Primero creí que era exageración de mi amiga. Luego su rostro, mezcla de perplejidad con cierta rabia antigua, me llevaron a creerle. Cuando el ginecólogo anunció la llegada de su primer hijo, corrió a encargarle una cuna a un carpintero.
Después de todo un vía crucis donde el que tenía madera no tenía puntillas y el que tenía madera y puntillas le faltaba la cola, encontró a un cincuentón que le pareció un hombre serio, de ley, el cual accedió con gusto a fabricársela; solo que le saldría un «poquitíiiiico» cara. «Usted como yo sabe que el cedro y la caoba están perdidos, a los particulares no nos dan con qué trabajar y lo que uno le saca a cada pieza apenas le da para comenzar la otra...» (¿?).
En fin, que se la valoró como si le vendiera seda de El Cairo. Pero como mi amiga quería lecho de linaje para su primogénita, accedió con la promesa de que estaría en 15 días. Sin embargo, terminó el primer plazo y un segundo y otro y otro, mientras ella veía crecer su vientre sin la cuna en la habitación. Dio más viajes a la carpintería que a la consulta prenatal. El hombre, unas veces estaba con «la gota» y hasta llegó a enterrar a su abuelita por segunda vez después de 15 años.

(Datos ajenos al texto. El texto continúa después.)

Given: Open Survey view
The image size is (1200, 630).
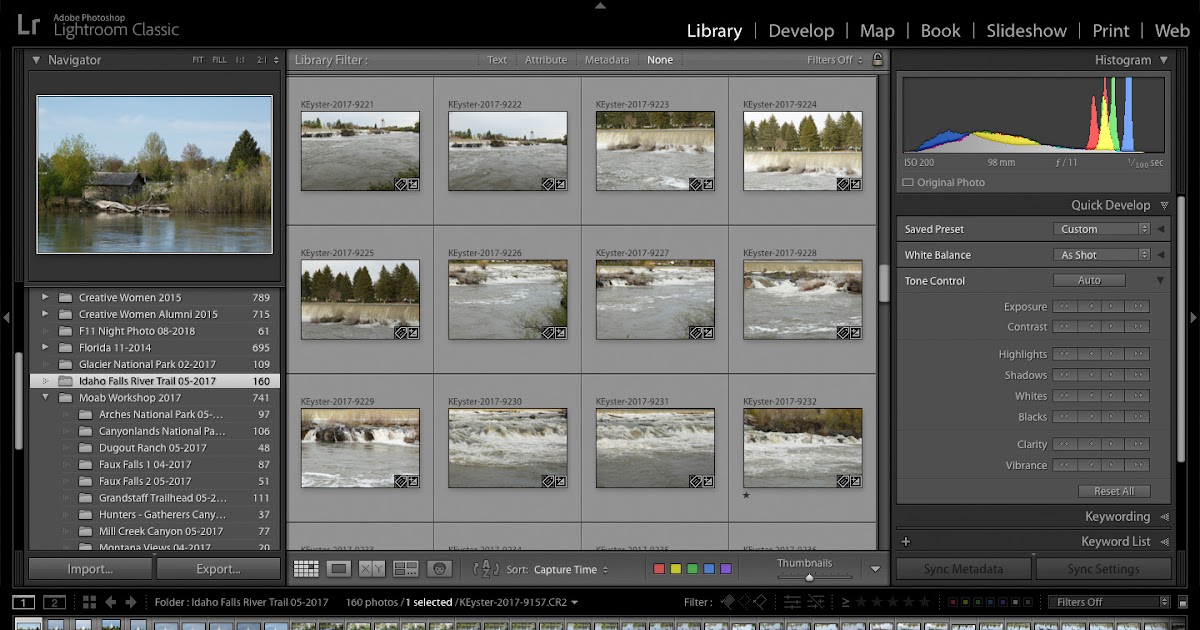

Llegó el alumbramiento. La mujer tuvo que pedir una prestada y ahí concluyó la historia, pero, el día menos pensado, cuando ya había sepultado al carpintero en el campo santo de los desaguisos y la bebé lo que casi necesitaba era un corral, vio venir, a lo lejos, un carretón con la cuna encima y al eufórico hombre con los mismos ojos de Hernán Cortés.
«No sé bien, señora hermosa, lo que sucedió después...», pero mi amiga se negó a repetirme las palabrotas dichas al tipo que, en buen cubano, tuvo que «comerse la cuna con papas» y regresar a su carpintería al tiempo que blasfemaba de «lo mal agradecida que estaba la humanidad».

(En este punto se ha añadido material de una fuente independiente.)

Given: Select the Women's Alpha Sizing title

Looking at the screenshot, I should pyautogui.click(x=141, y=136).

Recuerdo que, de niño, eran solo las costureras las de la mala fama. Un corte de tela, para hacerse el vestido con que se asistiría al bautizo de una infante, si no se extraviaba entre el monte de tejidos que descansaba sobre una silla, servía para ir a la toma de la primera comunión o a la fiesta de 15. Pero, ahora, la falta de ágiles opciones estatales en ciertos servicios hace recurrir a los particulares, quienes también convierten la informalidad en instrumento de tortura psicológica cuando la expresión «palabra acordada es palabra sagrada», al estilo de los caballeros del Rey Arturo, ha hecho mutis del escenario de la vida cotidiana.
Y no se trata de una pequeña artillería de impuntuales en medio de la laboriosidad combativa de un ejército, sino ya deviene norma; apéndice colgado a nuestra cubanía que, penosamente, se adhiere como sanguijuela a la práctica diaria, sea en una empresa de servicios o en el más sencillo de los talleres particulares. Es esa expresión visible del desgaste innecesario, del valladar interno que nada tiene que ver con las limitaciones tangibles del bloqueo; de ese otro límite que en nada se emparenta con quienes osan ahogarnos desde una política imperialista, sino que parte de la efectividad y la disposición de actitudes que construyan la fraternidad social de este país.
Ejercicio sano sería que los cubanos, mientras nos cepillamos los dientes en la mañana, nos preguntásemos con quién o con quiénes hemos empeñado nuestra palabra ese día. ¡Cuán saludable sería para el cumplimiento de la tarea en cada momento, para la restauración humana de nuestro carácter nacional como gente emprendedora y seria! Esta, sin dudas, es otra de las maneras de mantener nuestra hidalguía como el eterno caballero que, a pesar de su desvarío, en el ofrecimiento de su palabra le iba la vida.
¡Ojalá que ese pequeño ejército de personas que aún me deben algún trabajo en casa, me llamen hoy para decirme que la cama o el mueble ya están terminados! O sea yo quien, mordido por mi conciencia, les dé a ellos la buena nueva de la puntualidad... ¡Por suerte, yo no tengo mujer embarazada!